There can be a lot to know when it comes to selecting the right ball...which is to say, it's also easy to over-complicate your decision.
We're here to make the decision easy for you. So, for starters, let's keep it simple!

Indoor vs Outdoor Pickleballs

Yes, there is a difference. Indoor and outdoor balls are designed differently for very specific reasons. In this, knowing where you will be doing most of your playing is really the most important consideration when selecting the right ball.

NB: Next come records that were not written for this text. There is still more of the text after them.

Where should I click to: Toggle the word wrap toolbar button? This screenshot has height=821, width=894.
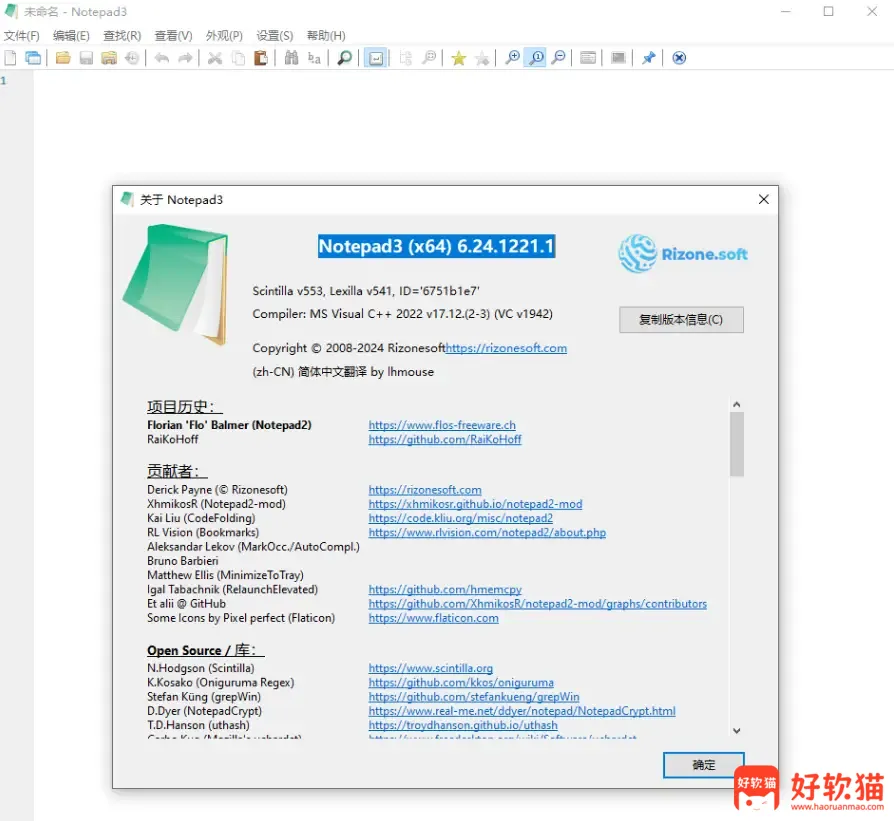pos(375,58)

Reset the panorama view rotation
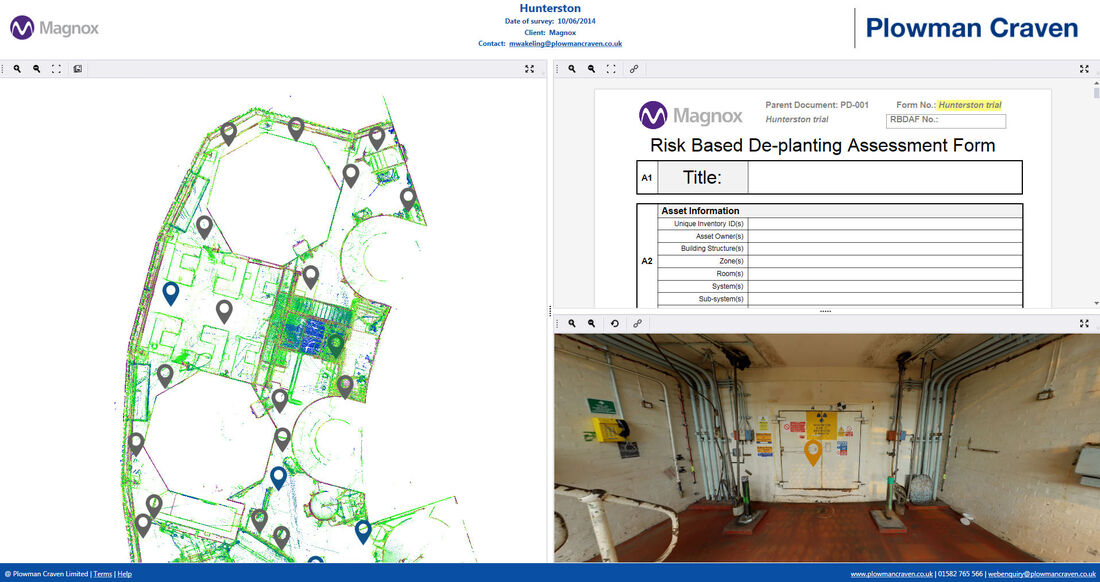click(614, 323)
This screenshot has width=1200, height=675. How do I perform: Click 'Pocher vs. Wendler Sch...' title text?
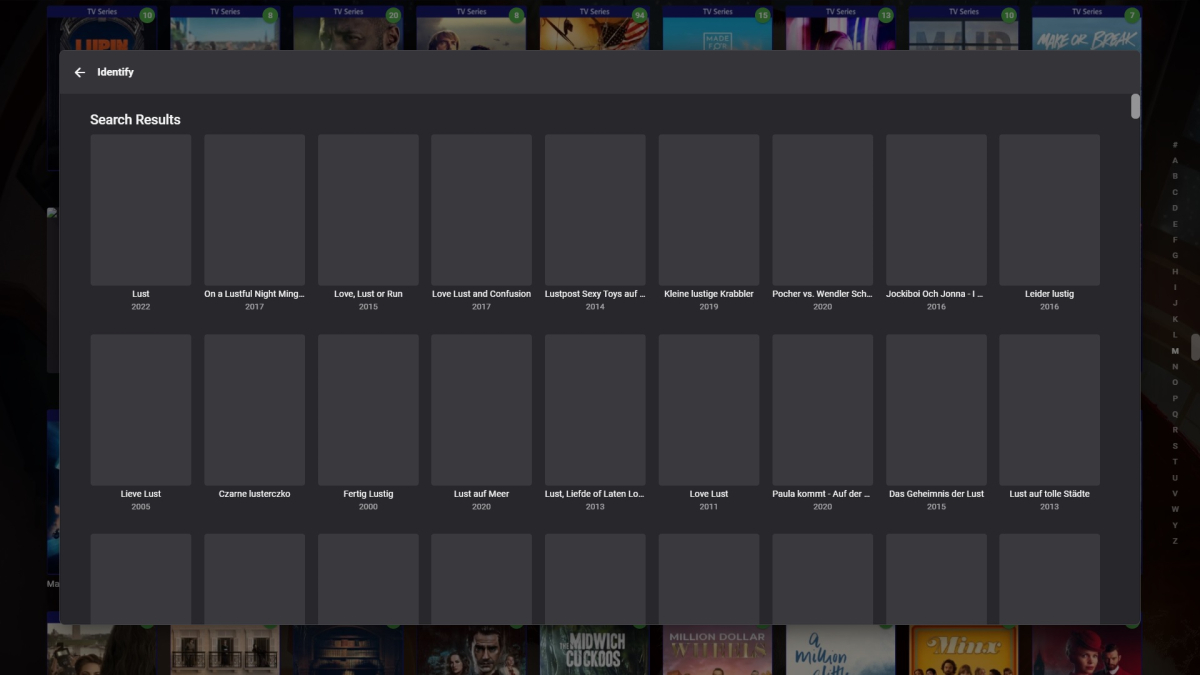tap(822, 294)
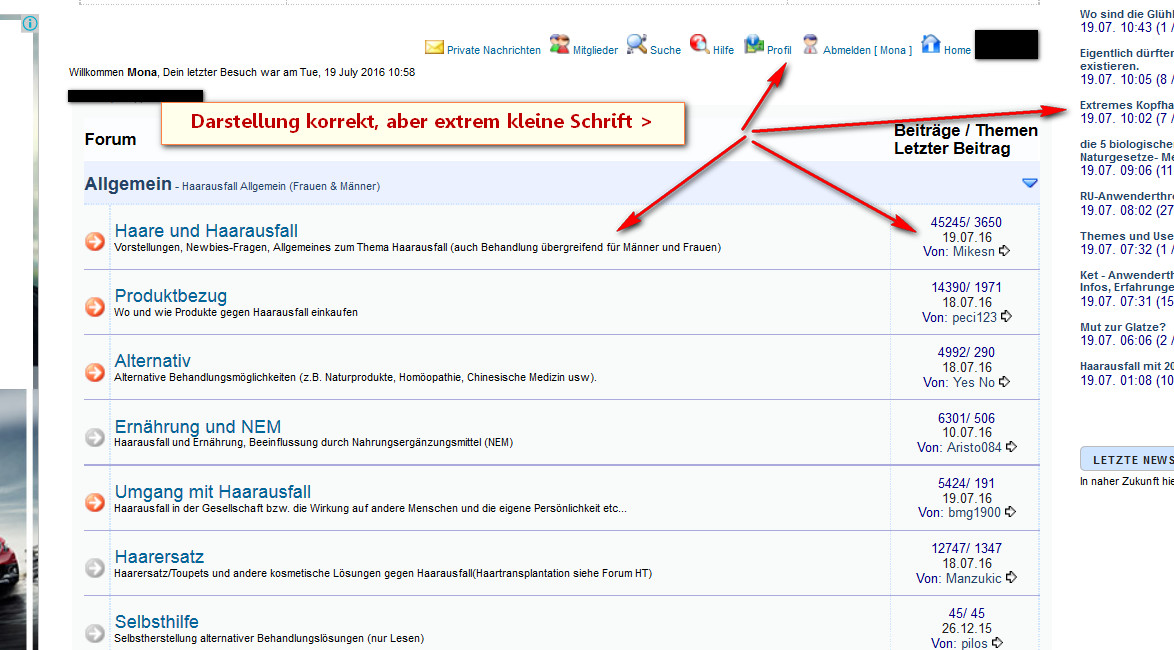Click the Letzte News panel header
Image resolution: width=1174 pixels, height=650 pixels.
click(1130, 459)
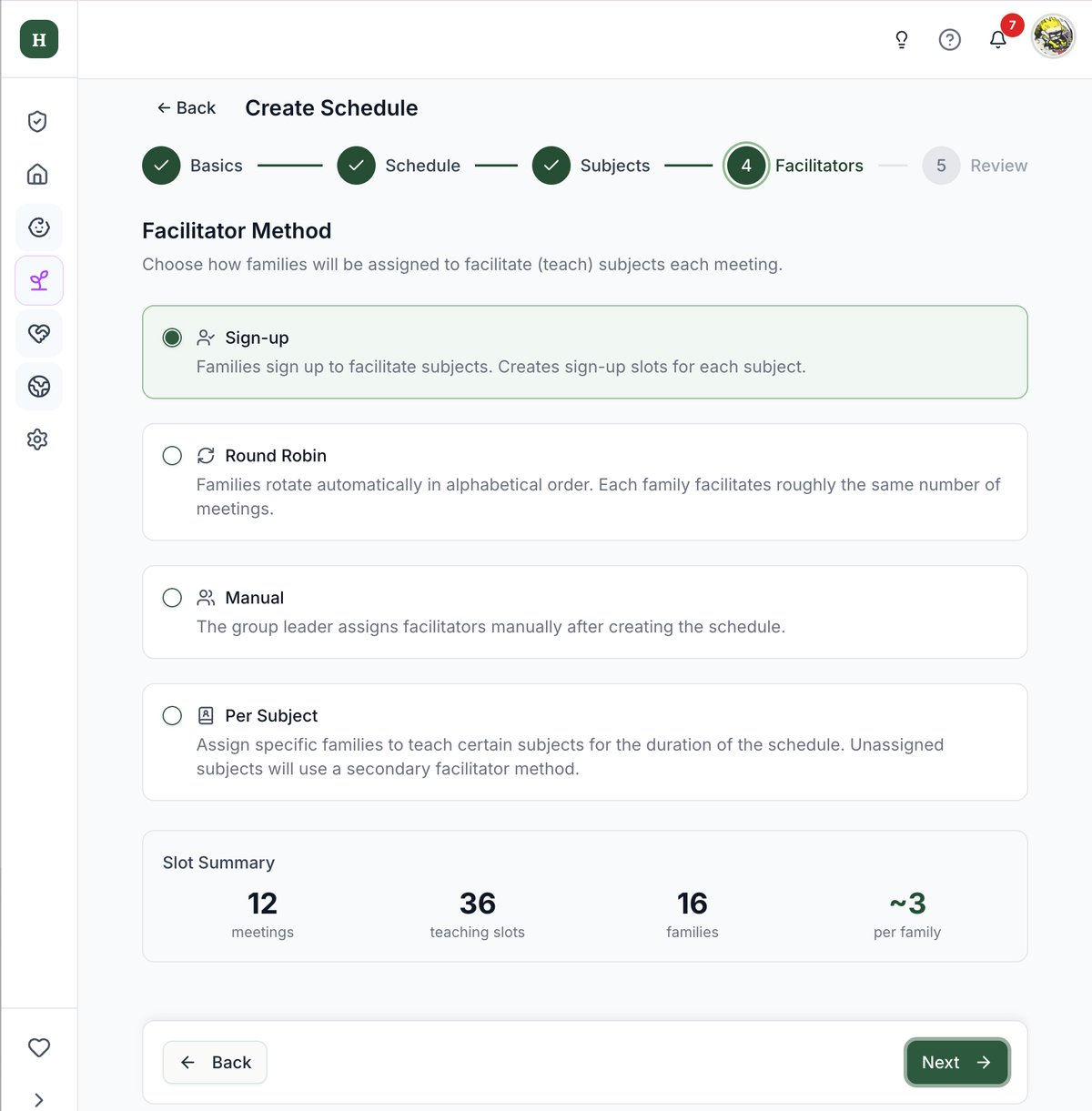
Task: Open the shield check sidebar icon
Action: [37, 122]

Indoor Balls: Indoor playing surfaces such as gymnasiums and wooden floors are typically smooth surfaces without any texture to them at all. Also, playing indoors means you don't have to contend with wind, or even slight breezes affecting the flight of your ball. For these reasons, indoor pickleballs are normally a bit softer, have fewer holes than outdoor balls (usually 26), and the holes are bigger. These factors combine to produce a ball which bounces off of an indoor surface as expected. Because indoor balls have a bit more "give" to them, they also tend to last longer than outdoor balls before they break or go out-of-round. However, for the same reason, it is more difficult to produce a serious power shot with an indoor ball as the impact energy is more readily absorbed by the ball's softer materials.

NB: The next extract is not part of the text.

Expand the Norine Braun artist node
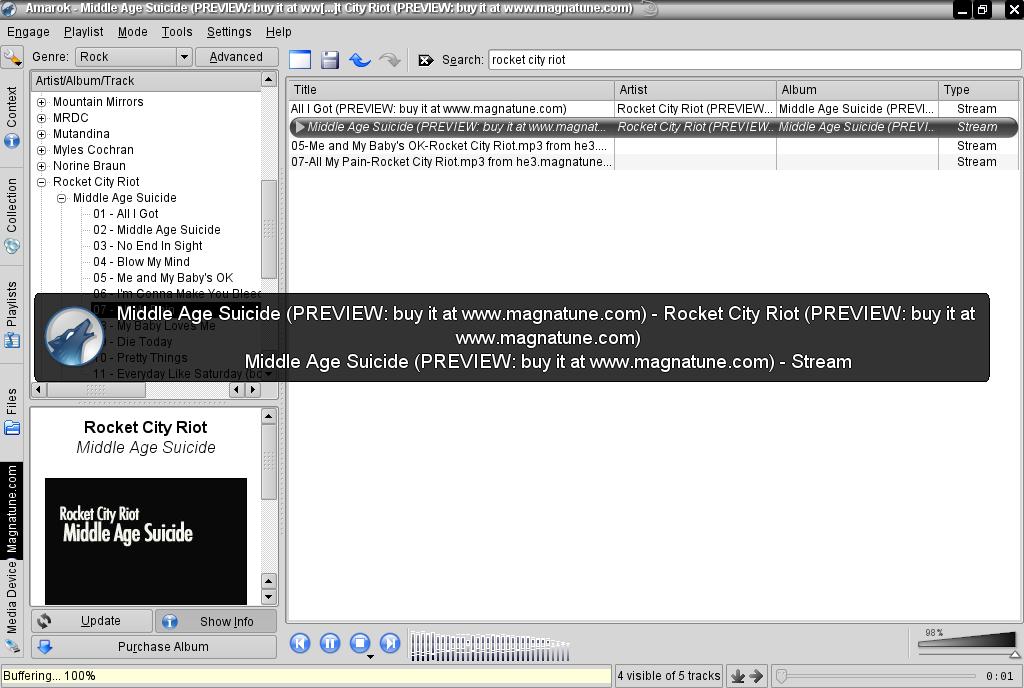Viewport: 1024px width, 688px height. coord(42,166)
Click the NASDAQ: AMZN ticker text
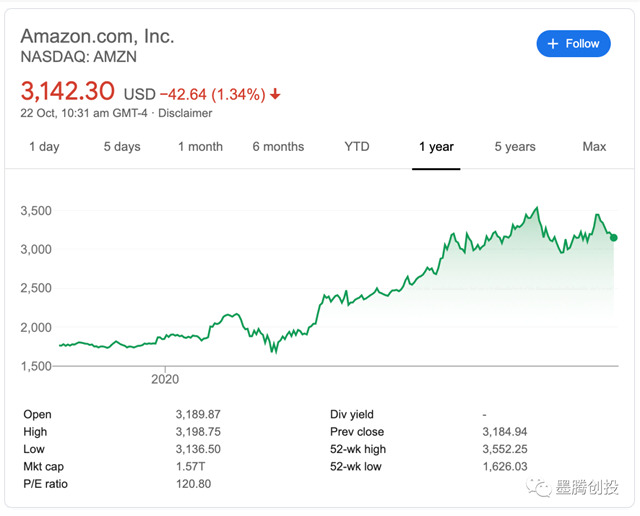The height and width of the screenshot is (516, 640). pyautogui.click(x=82, y=57)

Outdoor Balls: Outdoor playing surfaces such as tennis courts and purpose-built pickleball courts feature a rough texture designed to assist players in gripping the playing surface and pivoting to run down shots. Further, playing outdoors means you must contend with breezes and other weather conditions. For these reasons, outdoor pickleballs are designed to be harder, have more holes than indoor balls (usually 40), and the holes are smaller. These factors combine to produce a ball which will resist sliding when it bounces off of the playing surface; meaning, it will pop right back up at an expected angle even if the playing surface isn't perfectly clear of dirt or debris. Because outdoor balls are ridgid, you will notice scuffs and scrapes develop on the surface of an outdoor ball very quickly. Don't worry, this doesn't affect the playability of the ball much at all. You will also notice a definite difference in how an outdoor ball responds to a hard strike. The ridgidity of this ball means a hard hit translates to a fast-flying ball, and a bit of a sting when strking bare skin (so keep your paddle up!). Think of the difference between a baseball and a softball in this way. However, for the same reasons, outdoor balls do tend crack or break far more quickly than a comparable indoor ball. This is normal.

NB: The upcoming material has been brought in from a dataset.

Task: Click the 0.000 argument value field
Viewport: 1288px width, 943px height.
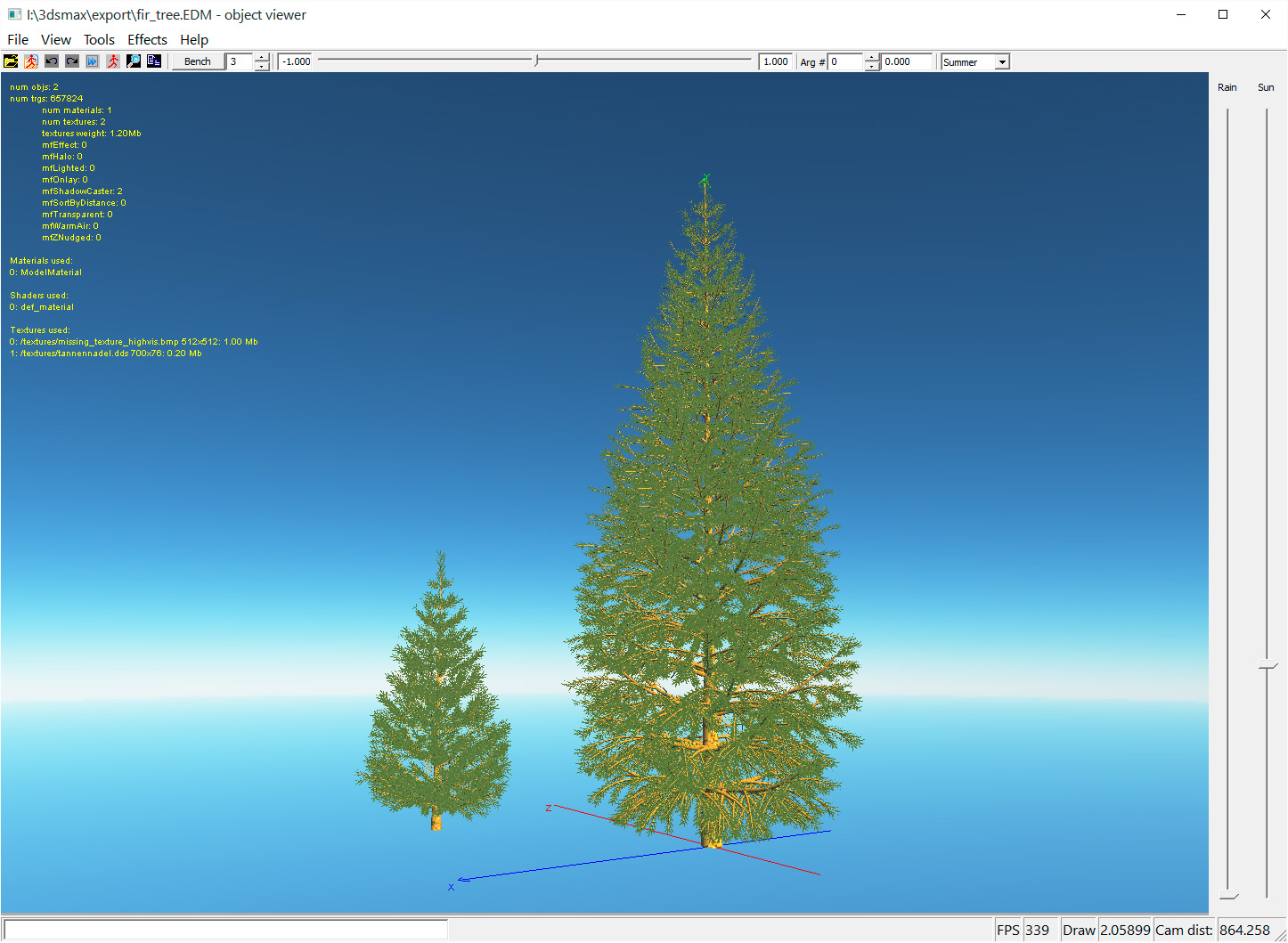Action: tap(906, 62)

As you can see, there are trade-offs with each type of ball. To reiterate, your anticipated playing conditions should really drive your decision here. While you learn the game, there's no harm in picking up a sleeve of each type of ball to ensure you are prepared to play anywhere. Then, once your game develops to the point you are competing against other skilled players, you will probably indentify a preference in the brand of indoor or outdoor ball you enjoy playing with most often. You may even get to the point of prefering an outdoor ball while playing indoors, knowing your shots will fly further and the pace of the game will increase. But until you get to that level, your best bet is to keep it simple!